A Review of Recurrent Neural Network Based Camera Localization for Indoor Environments

Abstract

Camera localization involves the estimation of the camera pose of an image from a random scene. We used a single image or sequence of images or videos as the input. The output depends on the representation of the scene and method used. Several computer vision applications, such as robot navigation and safety inspection, can benefit from camera localization. Camera localization is used to determine the position of an object on the camera in an image containing multiple images in a sequence. Structure-based localization techniques have achieved considerable success owing to a combination of image matching and coordinate regression. Absolute and relative pose regression techniques can provide end-to-end learning; however, they exhibit poor accuracies. Despite the rapid growth in computer vision, there has been no thorough review of the categorization, evaluation, and synthesis of structures and regression-based techniques.

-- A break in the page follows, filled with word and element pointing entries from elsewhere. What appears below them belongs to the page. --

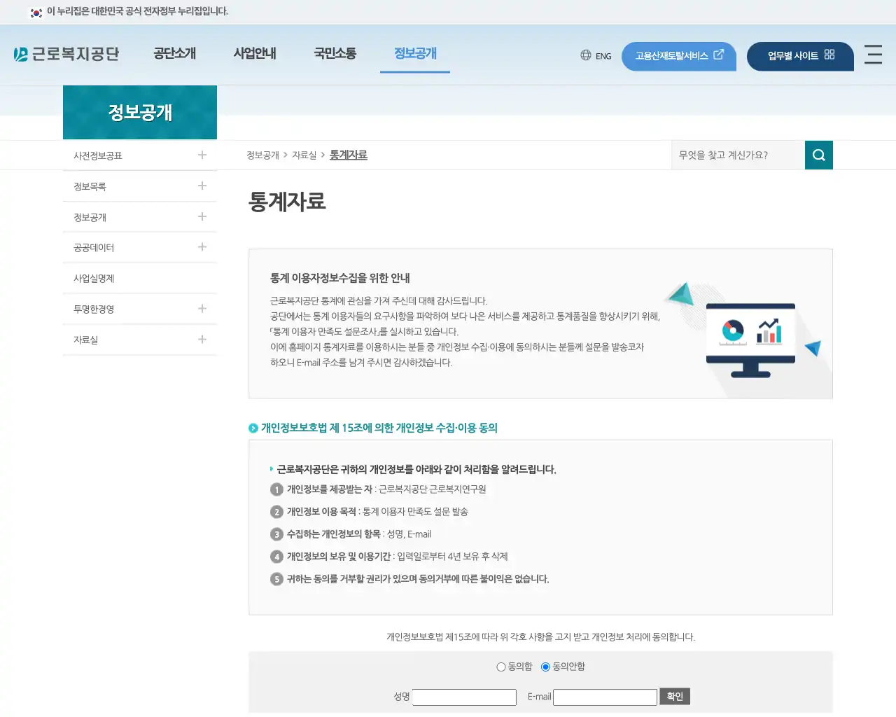896x717 pixels.
Task: Click the 확인 submit button
Action: (x=674, y=696)
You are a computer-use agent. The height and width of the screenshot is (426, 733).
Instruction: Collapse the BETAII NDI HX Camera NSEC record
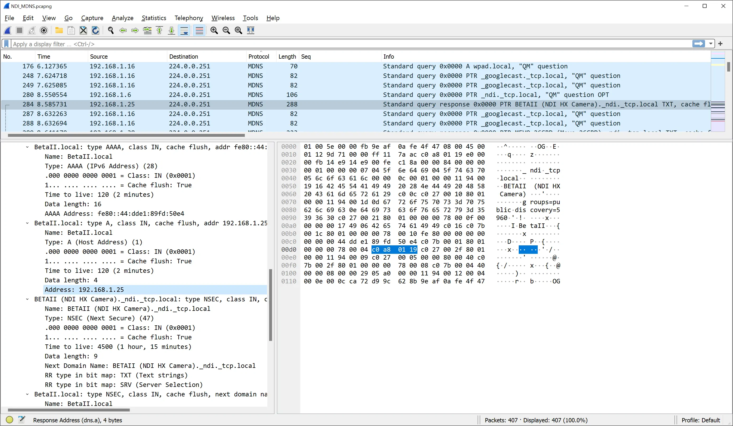pos(27,299)
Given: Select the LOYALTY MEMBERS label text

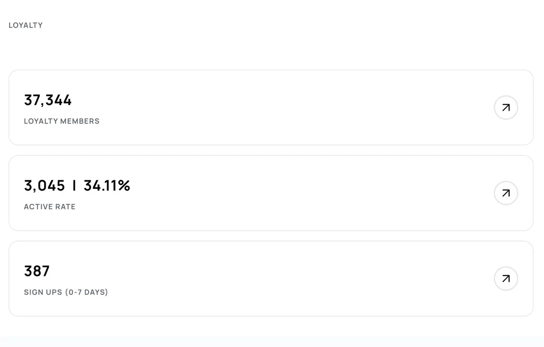Looking at the screenshot, I should pyautogui.click(x=62, y=121).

Input format and loss strategies for recurrent neural networks (RNN) have not been adequately described in the literature. The main topic is indoor camera pose regression, which is a part of the camera localization techniques. First, we discuss certain application areas for camera localization. We then discuss different camera localization techniques, such as feature and structure-based, absolute and relative pose regression techniques, and simultaneous localization and mapping (SLAM). We evaluated the frequently used datasets and qualitatively compared the absolute and relative camera pose estimation approaches. Finally, we discuss potential directions for future research, such as optimizing the computational cost of the features and evaluating the end-to-end characteristics of multiple cameras.